Auch wenn sie in der Regel nicht als solche wahrgenommen werden, sind Übersetzer und die Sprachdienstleister, die sie beschäftigen, nicht nur Experten auf dem Gebiet der Sprache, sondern auch Kenner der jeweiligen Kultur. Sie können global expandierenden Unternehmen wertvolle Ratschläge geben.
Wie spricht man das aus?
Ein interessanter Aspekt bei der Prägung neuer Wörter ist die Aussprache. Glücklicherweise ist das Internet heute ein fantastischer Ort, um zu erfahren, wie man die neuesten Wörter und Begriffe richtig ausspricht (danke Google). Das bedeutet aber auch, dass Fehler vielleicht weniger verziehen werden. Es gibt keine Entschuldigung mehr dafür, die Namen von Personen des öffentlichen Lebens falsch auszusprechen. Es gibt sogar Online-Kampagnen, in denen Menschen ihren Namen und seine korrekte Aussprache teilen.
In diesem Jahr hat die Liste der am häufigsten falsch ausgesprochenen Wörter des Jahres 2024 viel Aufmerksamkeit erregt. Die Liste ist, gelinde gesagt, vielfältig und umfasst einen Bekleidungshersteller, ein olympisches Maskottchen und mehrere bekannte Persönlichkeiten, darunter Kamala Harris und Barry Keoghan.
Bei der Arbeit mit dem gesprochenen Wort dürfen sich Dolmetscher nicht von Schwierigkeiten bei der Aussprache beirren lassen. Die korrekte Aussprache ist Teil ihrer Kompetenzen und eines ihrer vielen Talente. Daher verfolgen Dolmetscher die Tabellen mit Aussprachefehlern zweifellos mit großem Interesse.
Sprache verbindet uns
Das Gespräch über die Wörter, die im letzten Jahr am meisten Aufsehen erregt haben oder am häufigsten falsch ausgesprochen wurden, zeigt, dass Sprache und ihre Verwendung uns alle betrifft und interessiert.

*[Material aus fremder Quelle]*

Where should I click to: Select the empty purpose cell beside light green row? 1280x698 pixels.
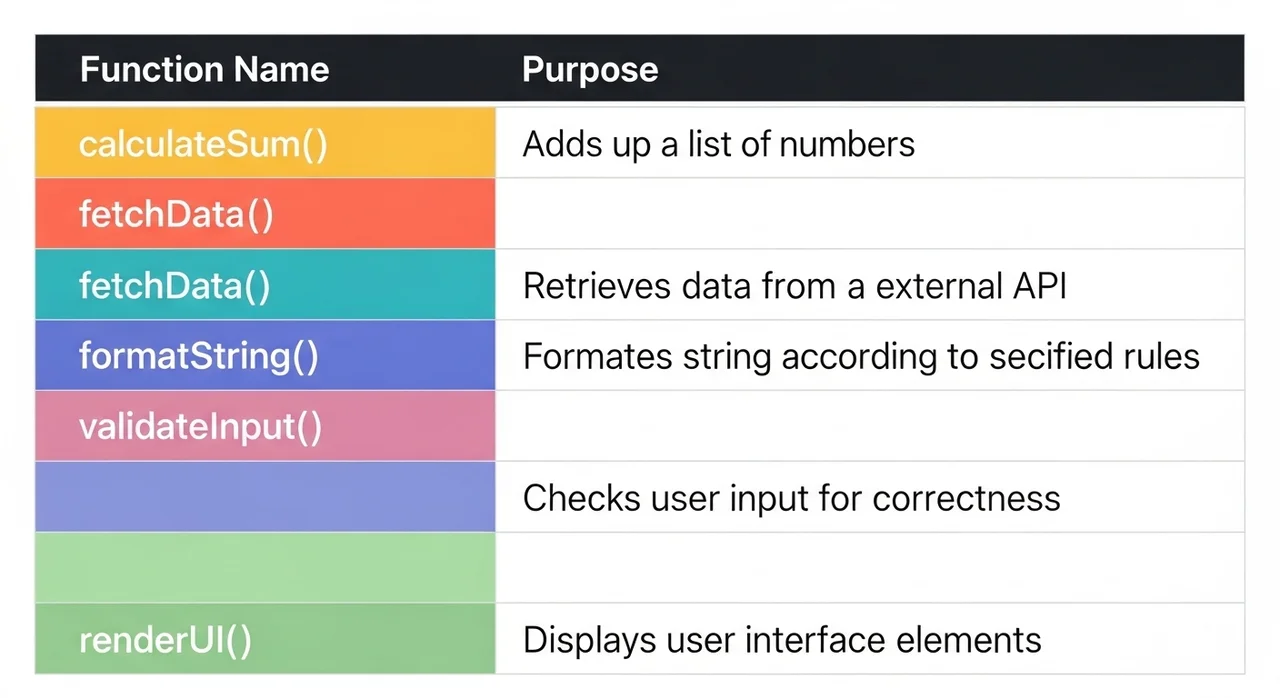869,568
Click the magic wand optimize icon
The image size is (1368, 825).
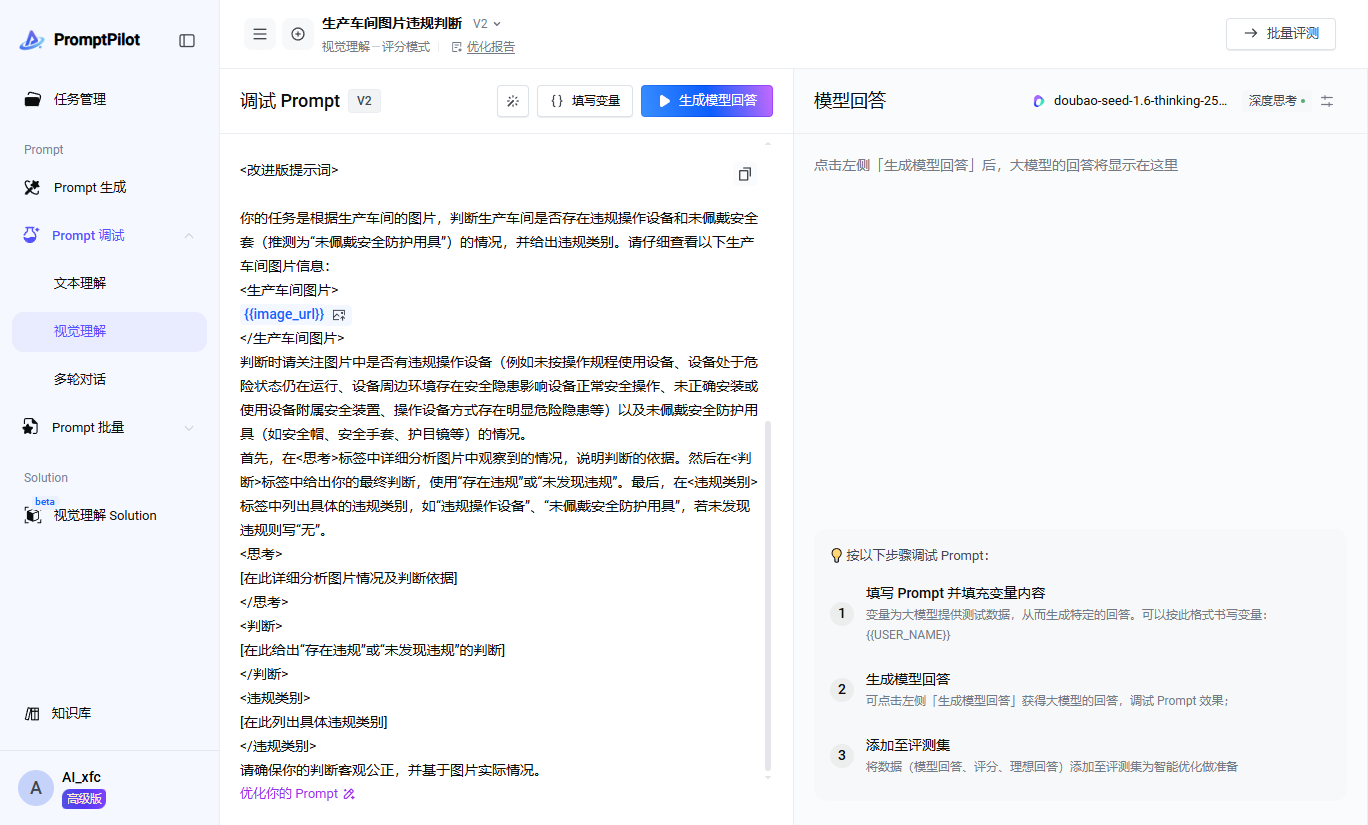point(513,101)

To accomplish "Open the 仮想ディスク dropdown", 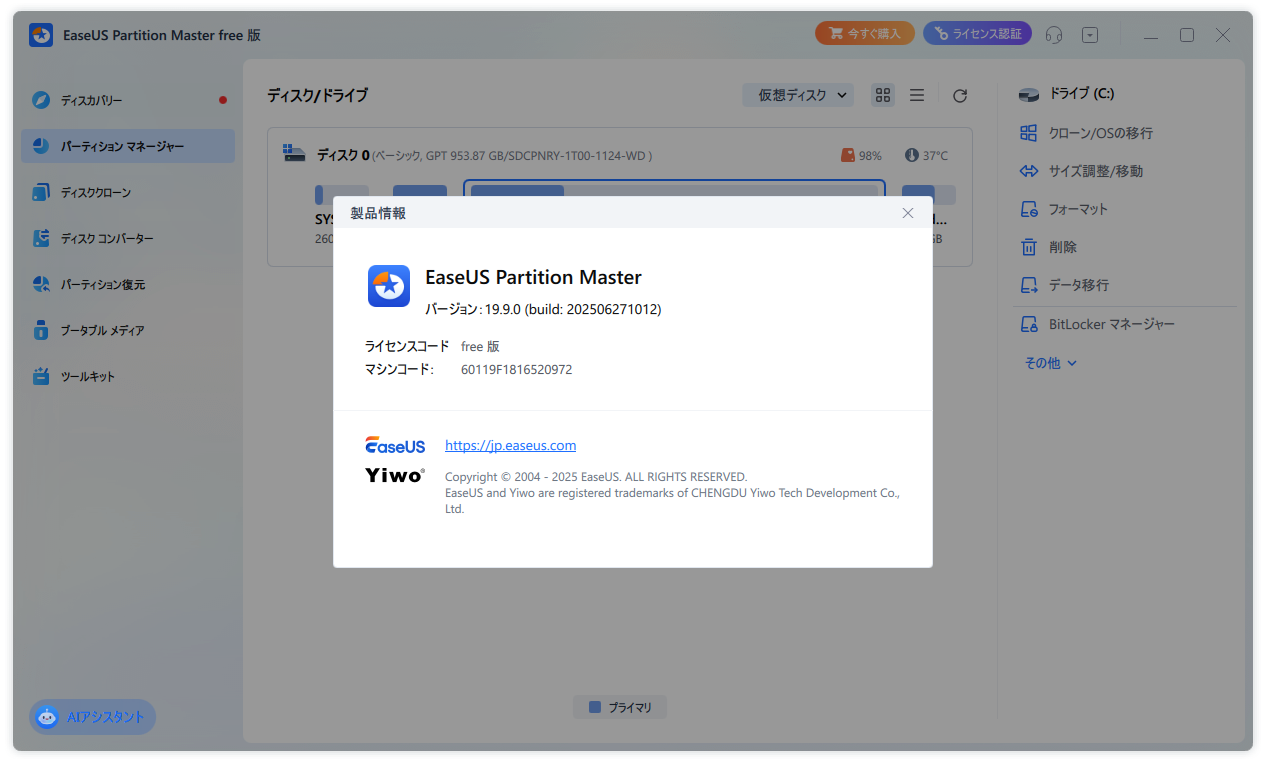I will [797, 95].
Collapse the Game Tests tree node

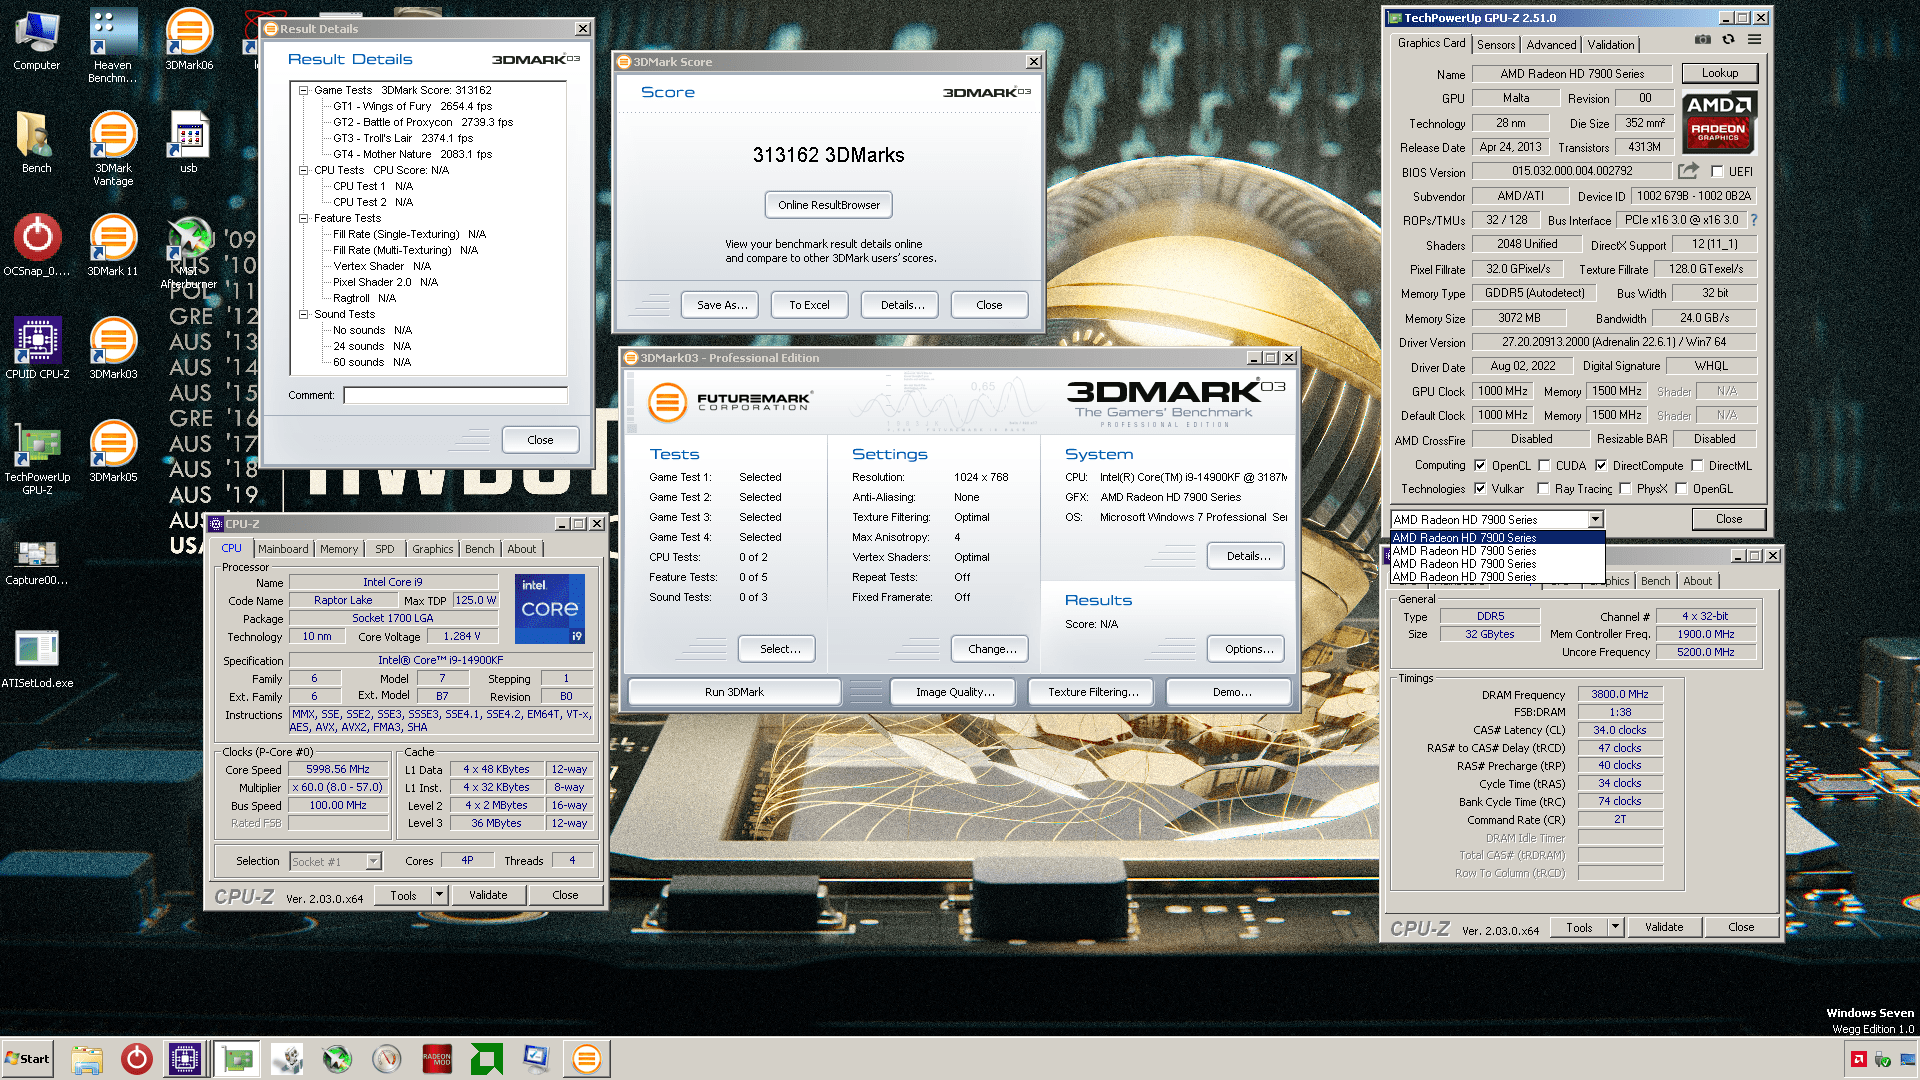[303, 90]
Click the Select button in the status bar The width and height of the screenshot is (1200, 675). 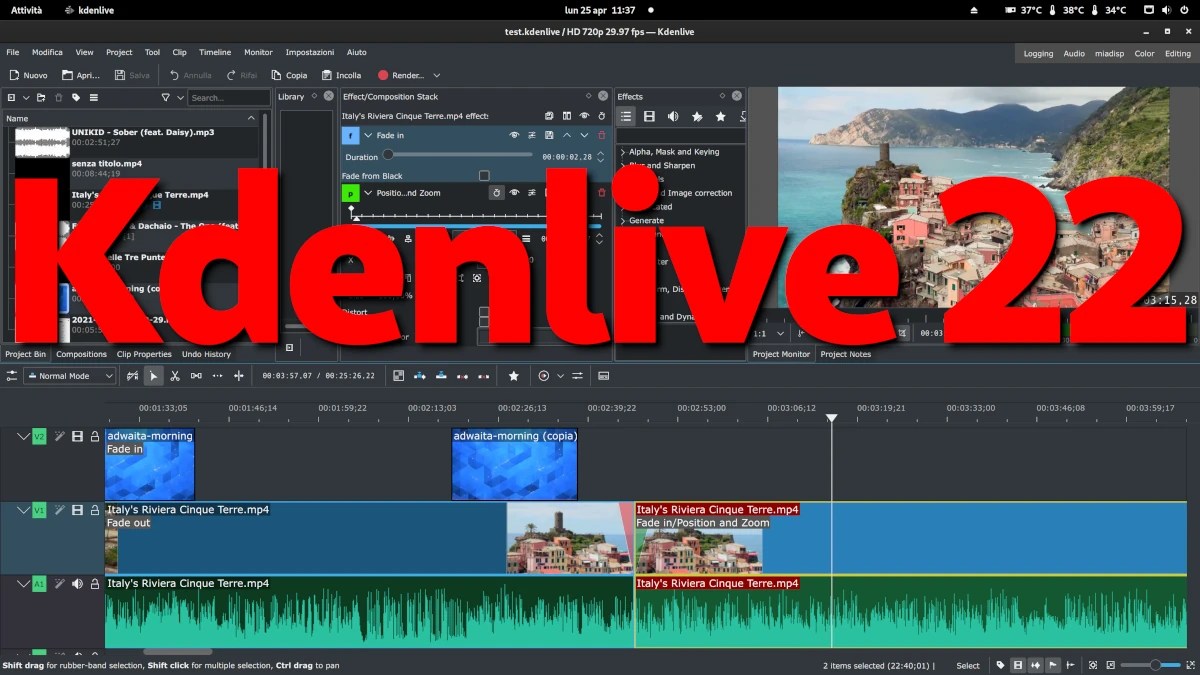click(967, 664)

Die „Wörter des Jahres“ sind nicht nur eine Momentaufnahme der Stimmung der letzten 12 Monate, sondern auch ein Hinweis darauf, in welche Richtung sich unsere Sprache entwickelt. Professionelle Übersetzer und Dolmetscher beschäftigen sich immer auch mit diesen Themen.
Auch wenn dies vielleicht oberflächlich betrachtet frivol erscheinen mag, zeigt sich bei näherer Betrachtung die Bedeutung der Sprache für unser Leben. Die Wörter, die wir verwenden, und wie wir sie aussprechen, berührt uns alle und es lohnt sich immer, darüber zu sprechen.